**Text for analysis:**
In 1958 Heinz published his highly acclaimed first novel, The Professional, which Hemingway touted as "the only good novel about a fighter I 've ever read, and an excellent first novel in its own right. " In the early 1960 's Heinz collaborated with then Green Bay Packer coach, Vince Lombardi, to write the football classic, Run to Daylight!
Throughout the sixties and seventies Heinz widened his audience with various human interest stories for the major magazines with subjects including the civil rights movement, his return to Europe twenty years after the war, a Navajo medicine man, and a thoracic surgeon. His cover story for Life magazine, "A Man With A Life In His Hands" (1961) met such great acclaim that he expanded it into the novel The Surgeon (1963) which was a selection of two major book clubs and appeared in twenty-five editions in twelve languages. Having read the opening chapters of the book, Dr. H. Richard Hornberger in Maine tracked Heinz down to request his help in rewriting his failing manuscript, which under their single penname, Richard Hooker, became the novel MASH (1968.)
In 1974 Heinz published his documentary novel Emergency, that tells the story of lives that are saved, lives that are lost, and those that are changed by the daily challenges that take place in the emergency room. In the late seventies Heinz revisited his sports roots when he traveled the country searching out some of yesterday's heroes, athletes whose struggles to succeed in their sport and in their lives had put them in Heinz's pantheon of most admired. His journey and theirs, decades beyond their glory days, are captured in Once They Heard The Cheers (1979). In his collection of pieces that make up American Mirror (1982) Heinz explores what makes people brave and pays tribute to ordinary people who, in extreme situations, performed with courage and determination. In 2001 DaCapo Press collected some of his best sports writing in the book What A Time It Was. In 2002 they followed up with a selection of Heinz's World War II dispatches, When We Were One: Stories of World War II. Heinz also edited two boxing anthologies, The Fireside Book of Boxing (1961) and The Book of Boxing (1999 - with Nathan Ward.) In March of 2015, in celebration of his centennial, The Library of America published the definitive collection of the best sports writing of W. C. Heinz, The Top of His Game.
Heinz's national network television credits are "Biograpy of a Fight" with Floyd Patterson, Ingemar Johansson, Jack Dempsey, Gene Tunney, and James Cagney, and "Run to Daylight!" with Vince Lombardi and the Green Bay Packers.
W. C. Heinz was awarded the E.P.Dutton Award five times for best magazine sports article of the year, the A. J. Liebling Award for outstanding boxing writing, and, posthumously, the Associated Press Red Smith Award for his groundbreaking and continuous contributions to sports journalism. His work has been reprinted in more than sixty anthologies and textbooks. He was inducted into the National Sportscasters and Sportswriters Hall of Fame (2001,) the International Boxing Hall of Fame (2004,) and the Red Smith Hall of Fame (2010.)

**Apply what you read:**
• A. Transcribe a passage from the text on W. C. Heinz, beginning at the words "W. C. Heinz was" and stopping after "of Fame (2010.)".
• B. In the text on W. C. Heinz, what single pen name did Heinz and Dr. H. Richard Hornberger use for the novel MASH?
The entries come from a separate source unrelated to the text on W. C. Heinz.

**Entries shown:**
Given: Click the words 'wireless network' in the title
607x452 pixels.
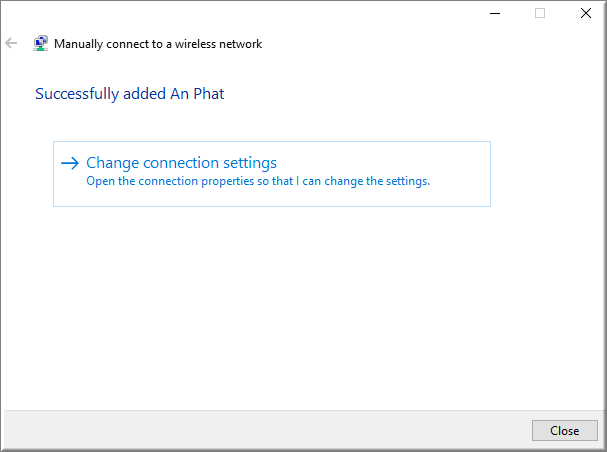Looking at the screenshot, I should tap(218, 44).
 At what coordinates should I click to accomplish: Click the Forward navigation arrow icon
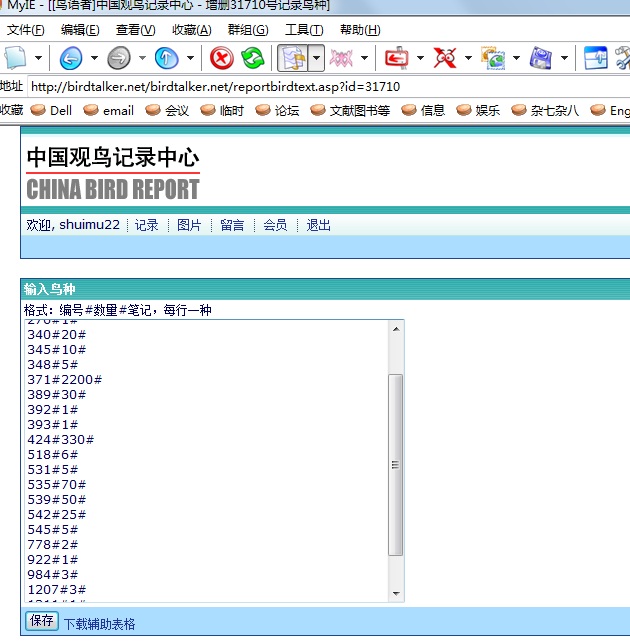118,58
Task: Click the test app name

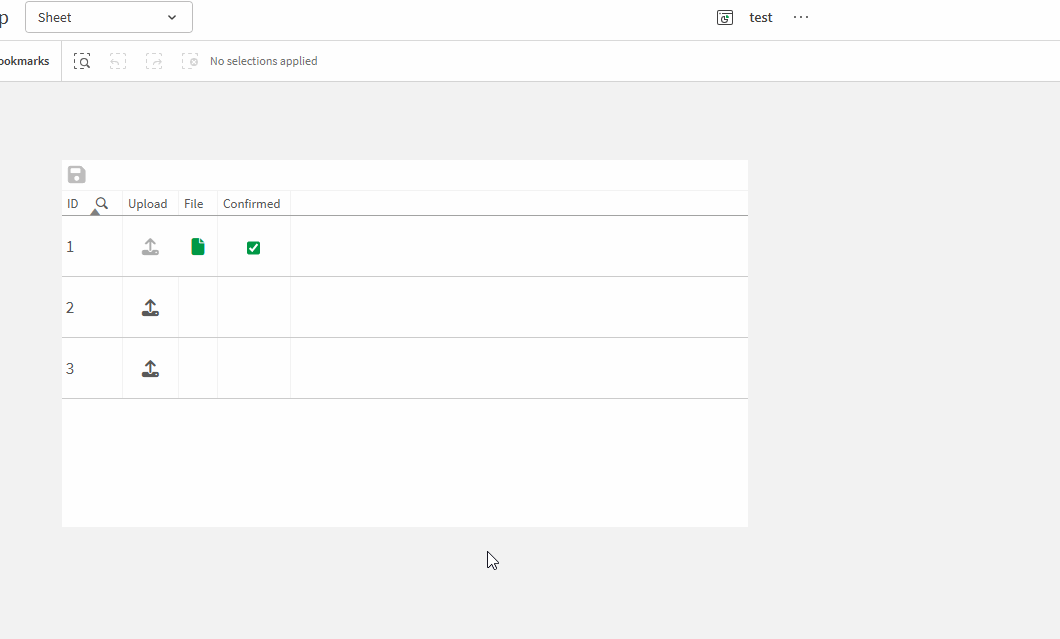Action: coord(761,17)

---

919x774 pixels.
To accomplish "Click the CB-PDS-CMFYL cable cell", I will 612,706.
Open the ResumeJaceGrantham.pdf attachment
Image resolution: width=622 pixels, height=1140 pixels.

**Solutions to the exercise:**
• A.
W. C. Heinz was awarded the E.P.Dutton Award five times for best magazine sports article of the year, the A. J. Liebling Award for outstanding boxing writing, and, posthumously, the Associated Press Red Smith Award for his groundbreaking and continuous contributions to sports journalism. His work has been reprinted in more than sixty anthologies and textbooks. He was inducted into the National Sportscasters and Sportswriters Hall of Fame (2001,) the International Boxing Hall of Fame (2004,) and the Red Smith Hall of Fame (2010.)

• B. Richard Hooker